Question Zen 6 Speculation Thread

Page 11 - Seeking answers? Join the AnandTech community: where nearly half-a-million members share solutions and discuss the latest tech.

esquared

Forum Director & Omnipotent Overlord
Forum Director
Oct 8, 2000
23,769
4,962
146
Way too many reported posts.

The Intel-talk needs to stop unless it is absolutely relevant to the topic at hand.
Which I will remind you is a Zen 6 speculation thread.

Continuing to do so after this official post will most likely result in infractions and vacations


esquared
Anandtech Forum Director
 

Anhiel

Member
May 12, 2022
69
27
61
Well, it's good Intel provided some official data of their own. They are slightly worse than what I saw in past Anandtech articles.
I did use past data in various calculations I've posted before with the exact claimed numbers. So nothing world changing.

Anyhow, for comparison the Zen architecture is superior but also somewhat worse depending on how you interpretate things.

There's only a 2% difference in power. You could say it's bad because it needed to keep a lot powered regardless of usage.
On the other hand the Zen architecture on average has a higher SMT gain (1.25x) than Intel (1.15x).

What most here don't realize or understand is there's a different evaluation of performance in SMT vs. ST.
Also to keep things simple we only care about performance and maybe energy consumption but not area etc.

In SMT-2 the work is divided into 2 threads and each contributes a different amount of performance. The difference to iso-ST... this is the main reason for the gains or loss with or without SMT.
With SMT Zen has a 12% latency so the 1st thread is 1/1.12=0.89285 = 90% ; 2nd thread 1.25-0.9=0.35 = 35%
As you can see without SMT it would only gain 10% while losing 25%.
Intel gains 10% and loses 15%.
That's why I said more than a year ago AMD doesn't benefit from losing SMT as Intel does.
 

naukkis

Senior member
Jun 5, 2002
768
633
136
In SMT-2 the work is divided into 2 threads and each contributes a different amount of performance. The difference to iso-ST... this is the main reason for the gains or loss with or without SMT.
With SMT Zen has a 12% latency so the 1st thread is 1/1.12=0.89285 = 90% ; 2nd thread 1.25-0.9=0.35 = 35%
As you can see without SMT it would only gain 10% while losing 25%.
Intel gains 10% and loses 15%.
That's why I said more than a year ago AMD doesn't benefit from losing SMT as Intel does.

SMT stands for symmetrical multithreading. So both threads run at similar speeds, with 25% SMT gain that means both threads run at 62.5% of 1T speed.
 
Reactions: Bigos

StefanR5R

Elite Member
Dec 10, 2016
5,680
8,223
136
Think of the process scheduler (task scheduler) of an operating system kernel.
  • Coming up with a most-of-the-time-near-optimum scheduling policy on homogeneous multicore SMT processors is hard.
  • On heterogeneous non-SMT processors it is even harder.
  • Forget about optimum scheduling on heterogeneous SMT processors, outside of a narrow band of load scenarios which the scheduler architects researched deeply enough, on the given hardware (which varies between CPU models of a generation/ varies by whole system performance characteristics, e.g.
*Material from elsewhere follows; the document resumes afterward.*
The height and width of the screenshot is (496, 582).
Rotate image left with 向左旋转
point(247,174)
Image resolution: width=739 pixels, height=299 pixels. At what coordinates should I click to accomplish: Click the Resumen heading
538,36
RAM performance/ and varies between CPU generations).
Edit, PS:
AMD introduced heterogeneity with Zen 4 Phoenix 2, but in a way which is *way* easier to deal with in real software than on Intel's heterogeneous client CPUs. Allegedly, AMD will go another step into heterogeneity with Zen 5 Strix Halo, but in a way which is targeted to very specific load scenarios. (Low power island for background stuff/ always-on stuff...? — thus, probably not posing the same degree of SMT conundrums as Intel's current client CPUs.) Let's see to which degree heterogeneity will be present in Zen 6. My guess is that heterogeneity won't be seen in neither AMD's nor Intel's server CPUs, just like at present.
 
Last edited:
Reactions: Tlh97

naukkis

Senior member
Jun 5, 2002
768
633
136
Simultaneous.
SMP is symmetric multiprocessing, though.

Simultaneous and symmetric multithreadings are synonyms, both SMT. There's no way in SMT to split running threads unequally, both threads share resources equally. Opposite to them is asymmetric or non-simultaneous multithreading which is not implemented in any x86 cpu.
 
Reactions: Tlh97 and Bigos

naukkis

Senior member
Jun 5, 2002
768
633
136
Thats definitely not true for SMT on Zen - resources can be dynamically partitioned between the two threads.
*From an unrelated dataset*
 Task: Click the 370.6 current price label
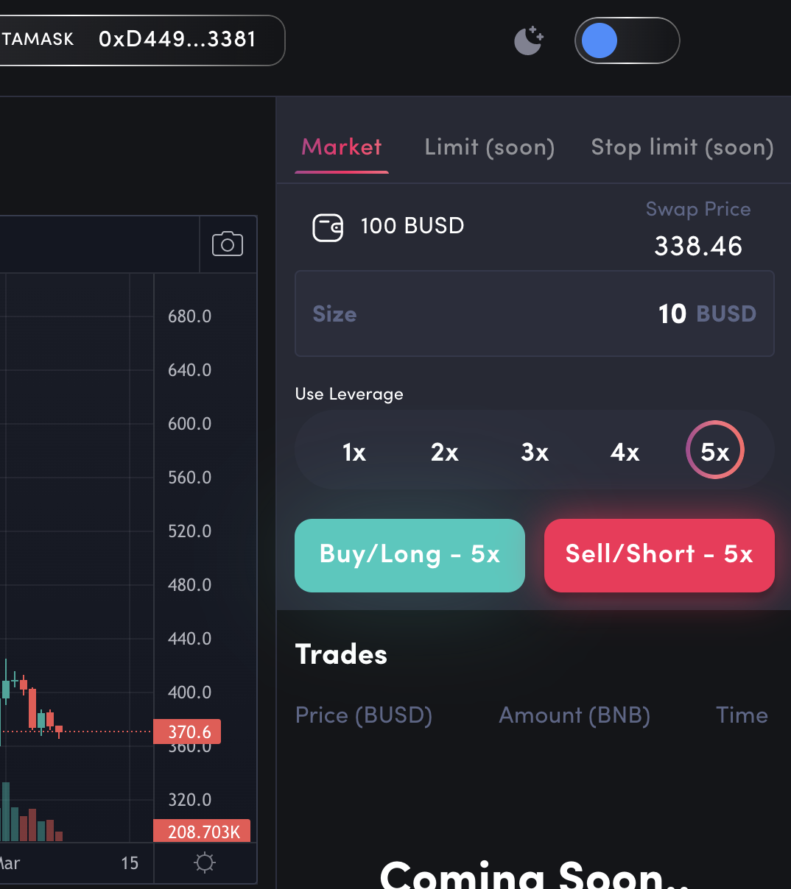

Internal structures are splitted by threads needs but threads are equal - there's no way to differentiate executed threads speed.
 

naukkis

Senior member
Jun 5, 2002
768
633
136
No need to speculate, the SOG says they are shared dynamically. Only 3 resources are statically partitioned rest are not.

Dynamically shared doesn't mean that theads are not symmetrical. Both threads have equal rights to all cpu structures and caches and those are given to whatever thread needs it. By sharing them dynamically cpu best uses it's resources. Both running threads still has equal right to resources - and if running exactly same code all should be shared even.
 

Nothingness

Platinum Member
Jul 3, 2013
2,717
1,347
136
Dynamically shared doesn't mean that theads are not symmetrical. Both threads have equal rights to all cpu structures and caches and those are given to whatever thread needs it. By sharing them dynamically cpu best uses it's resources. Both running threads still has equal right to resources - and if running exactly same code all should be shared even.
Even when you share code, data used will be different so miss traffic will be different so stalls that allows switching between HW threads will occur at different times. So no, you can't deduce that being 25% faster in SMT means each thread runs at 62.5% of ST.
 

Bigos

Member
Jun 2, 2019
137
320
136
If both threads run roughly the same code that might be an approximation but even then it might not be exactly true.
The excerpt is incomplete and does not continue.